Investing in social sectors to enhance health systems

The successful examples of Sri Lanka, Costa Rica, Rwanda, Thailand, Iran, Brazil and Kerala in India “demonstrate that investment by the state in the social sectors, and particularly in education, health and welfare, has a significant positive impact on the health and social indicators of the whole population”. This is the most relevant conclusion of the third Global Health Watch, conceived as an “alternative world health report” by activists and academics.

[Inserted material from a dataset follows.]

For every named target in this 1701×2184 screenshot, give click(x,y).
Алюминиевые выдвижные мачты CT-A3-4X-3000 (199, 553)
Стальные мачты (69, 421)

“A strong, organized demand for government responsiveness and accountability to social needs is crucial in securing healthy public policies,” says the study.

This edition of the Global Health Watch, the third after the launched in 2005 and 2008, was co-ordinated by the People’s Health Movement, Medact, Health Action International, Medico International and the Third World Network, member of Social Watch network.

There is a “need” of “a coherent vision on health financing predicated on a tax based system that is more sustainable and likely to promote equity and access to health care,” according to the report.

The countries set by the study as examples “operate in a global environment where their endeavours are seen as ‘swimming against the current’,” it added. “There is a need to defend these systems, learn from them (and also from their mistakes!) and make this a basis for the articulation of equitable and accessible health systems in other situations across the globe. This requires, apart from national action, global solidarity.”

On the other hand, “three of the largest countries in the world – China, India and the US – are clear examples of health systems that are dysfunctional, in large measure owing to unsustainable financing systems”.

“The cases are instructive also because they involve two countries (China and India) that are proclaimed the ‘success stories’ of neoliberal economics and the third (the US) is by far the richest country on the globe,” says the report.

Health systems of the world are facing “multiple crisis” that include “the three Fs” (financial, food and fuel) and “two ‘slow burn’ crisis” on climate and development, wrote the authors.

“For poor and often rural households, the expenditures associated with accessing health services can be catastrophic, and plunge families into poverty, making health care free at the point of use is a vital first step to increasing coverage,” they added.

The report warns that “women face the brunt of failing health systems”, characterized by “high maternal mortality and morbidity” and “distressing evidence of the very high cost being paid by women as a consequence of dysfunctional health systems and the neglect of social determinants”.

The authors also noted a “very strong presence of the pharma industry” and “a few development countries” at the intergovernmental negotiations on intellectual property and “medical products counterfeiting” being held in the World Health Organization (WHO).

“Between 1975 and 2004, only 21 out of 1,556 marketed new chemical entities were indicated for neglected diseases. This represents about 1 per cent of output, a figure unchanged in three decades. MSF estimates that of the $105 billion spent on medical innovation today, 90 per cent is spent on the health problems of less than 10 per cent of the world’s population,” says the report.

The inequity is a constant presence in the report. As Dr David Sanders, of the People’s Health Movement, remarked when he launched the report in Rio de Janeiro, Brazil, on Oct. 19: “Why should a Japanese cow enjoy a higher income than an African citizen?”

“The report comments on several issues in health systems, three of which stand out,” wrote Margot Lettner, associate of The Wellesley Institute, who was in Rio de Janeiro when the study was launched.

“First, the comprehensive vision of primary health care agreed to by WHO Member States in 1978 […] has been replaced by ‘selective’ care and a return to a vertical, medicalized service delivery model that values technical efficiencies rather than root causes – breastfeeding is widely seen to prevent childhood diarrhea, yet food security is not,” she added.

“Second, mental health should be viewed in the context of the growing worldwide inequalities that often compromise it – structural problems of inequity, rising consumerism and marginalization of communities. Third, the report argues that present reward-and-review systems often remove research from the concerns of local communities – and the documented benefits of community-based research,” noted Lettner.